──────── Source excerpt

MARINE BARRACKS ANNEX WASHINGTON, D.C. --
Opha May Johnson may not be a household name, but hers is a name etched in the hearts of all current and former women who have served in the Marine Corps, Navy, and Coast Guard since 1918. This past August marked the 100th anniversary of the day she stepped forward and became the first woman to enlist in the United States Marine Corps, which opened doors and broke barriers to women throughout the sea services.
On Aug. 13, 1918, in Washington, D.C., 40-year-old Opha May Johnson was the first of about 300 women who initially enlisted in the Marine Corps Reserve (USMCR) for service during World War I. They served in clerical and administrative positions and marched in parades. “After the Armistice the women were released from active duty by mid-1919 and transferred to the in-active reserve for the duration of their enlistment. One platoon of women Marines was called back to active duty for one day on Nov. 11, 1921, to escort the Body of the Unknown Soldier to his final resting place in Arlington National Cemetery,” said Nancy Wilt, the national historian of the Women Marines Association and Director/Curator of the Women of the Corps Collection. “I have tremendous respect for the women of WWI who by the thousands lined up across the country to become members of the Marine Corps and serve a country that had not given them the right to vote,” Wilt continued. “It is amazing the service of the Salvation Army, the American Red Cross, the military women of WWI, and the thousands of other woman volunteers who harvested crops, rolled bandages, and knitted cold weather sweaters and mittens for units.”

────────────────

Problem requirements ::
Can you copy the Opha May Johnson article word for word from "MARINE BARRACKS ANNEX" up to and including "the sea services."?

──────── Raw data

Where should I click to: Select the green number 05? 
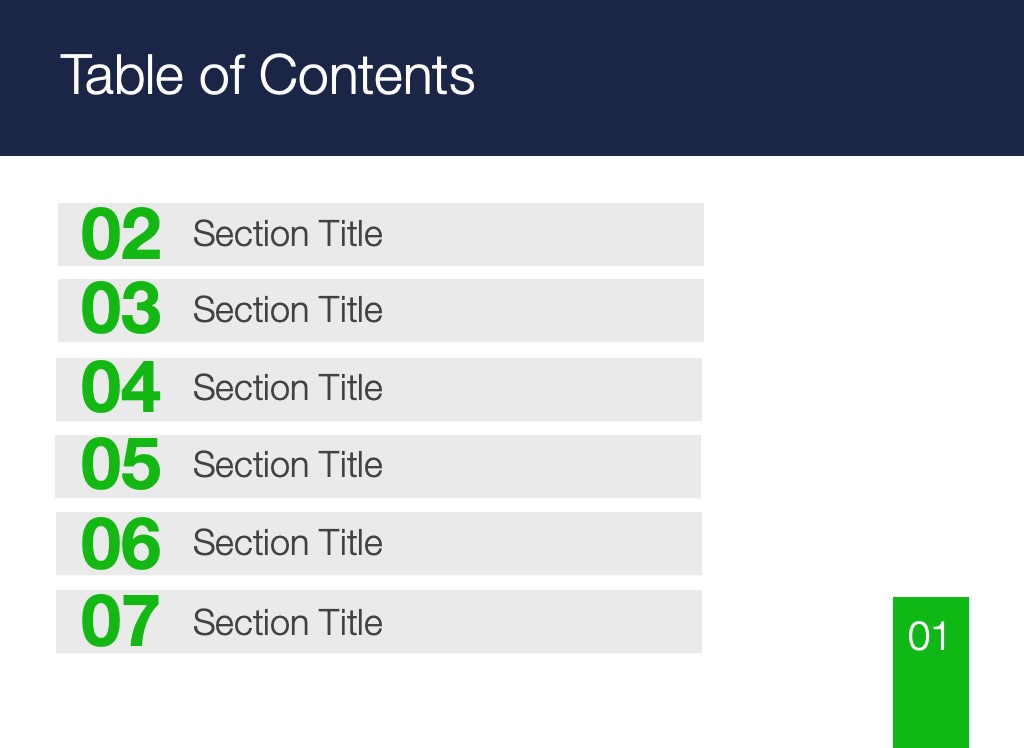point(121,464)
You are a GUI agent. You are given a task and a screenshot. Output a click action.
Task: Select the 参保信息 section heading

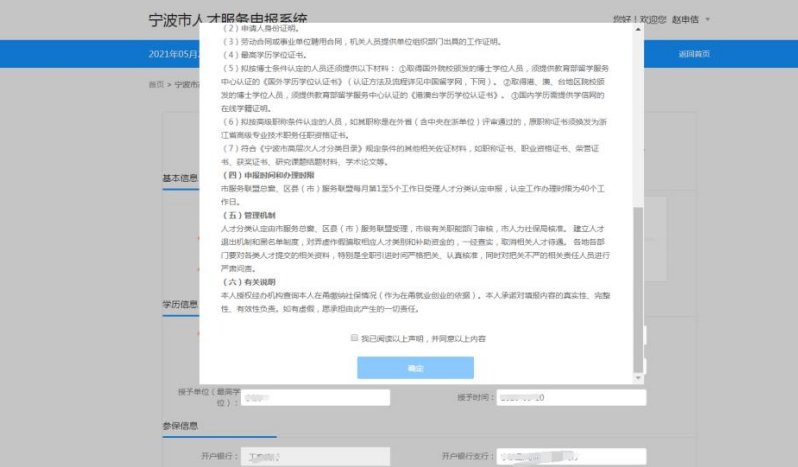pos(180,426)
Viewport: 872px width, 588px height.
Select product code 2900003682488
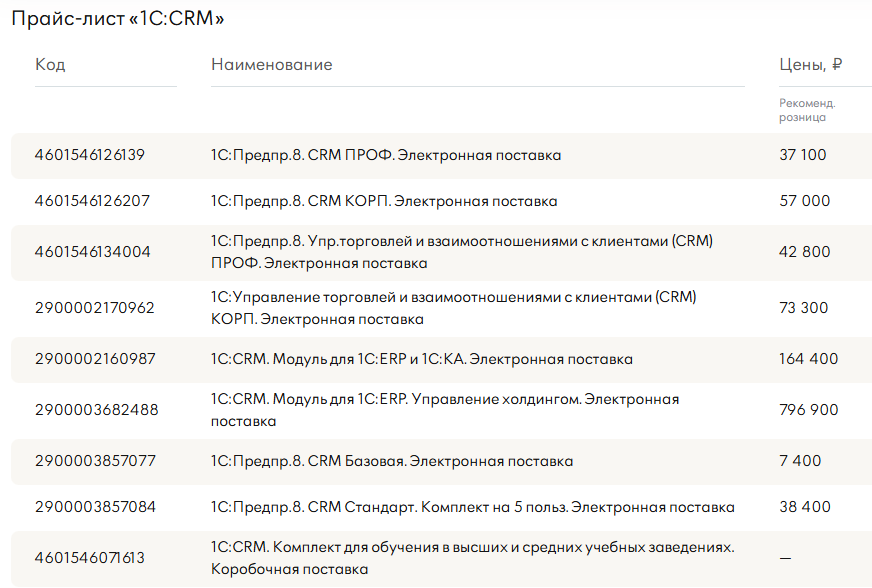[x=96, y=410]
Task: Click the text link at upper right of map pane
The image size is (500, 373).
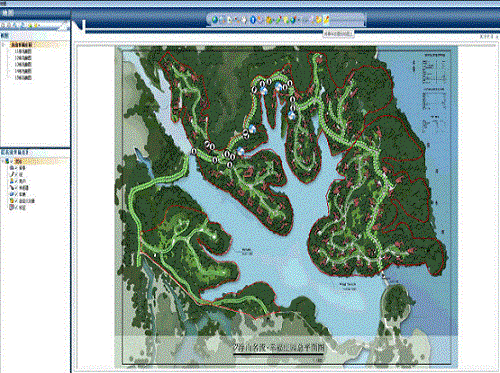Action: pos(488,36)
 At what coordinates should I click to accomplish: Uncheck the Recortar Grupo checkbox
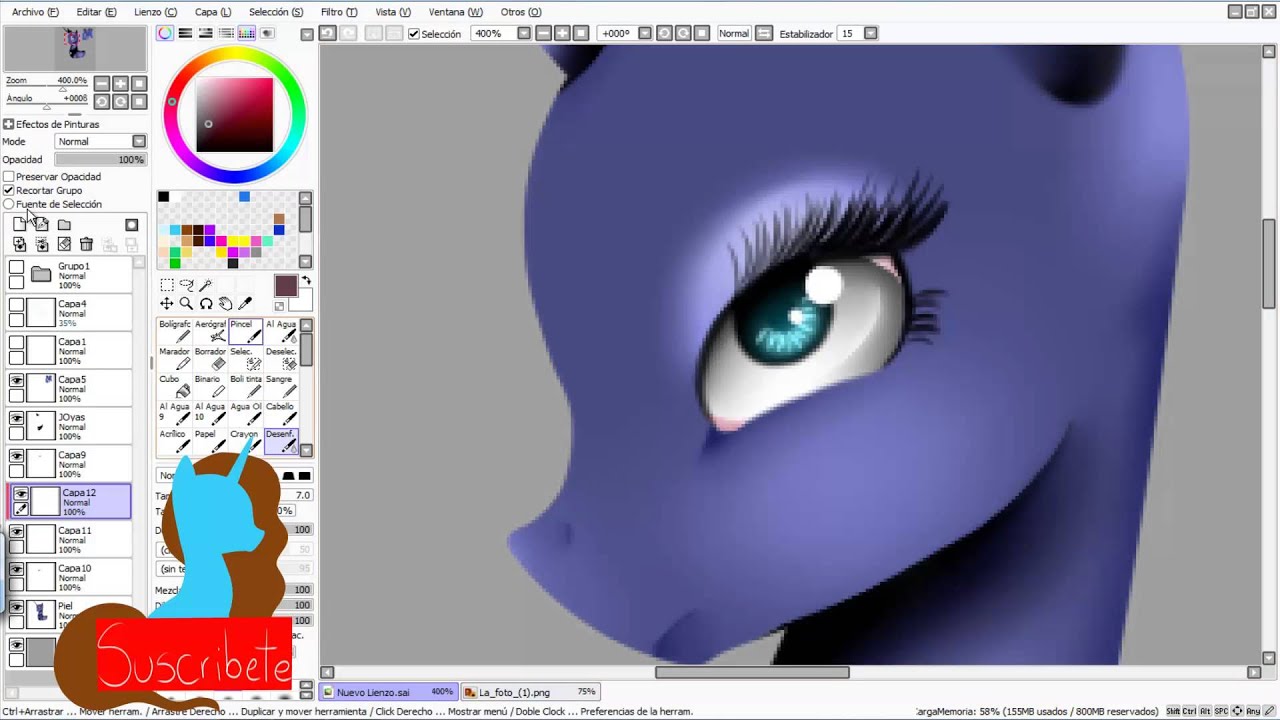tap(9, 190)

────────────────

Expected answer ::
MARINE BARRACKS ANNEX WASHINGTON, D.C. --
Opha May Johnson may not be a household name, but hers is a name etched in the hearts of all current and former women who have served in the Marine Corps, Navy, and Coast Guard since 1918. This past August marked the 100th anniversary of the day she stepped forward and became the first woman to enlist in the United States Marine Corps, which opened doors and broke barriers to women throughout the sea services.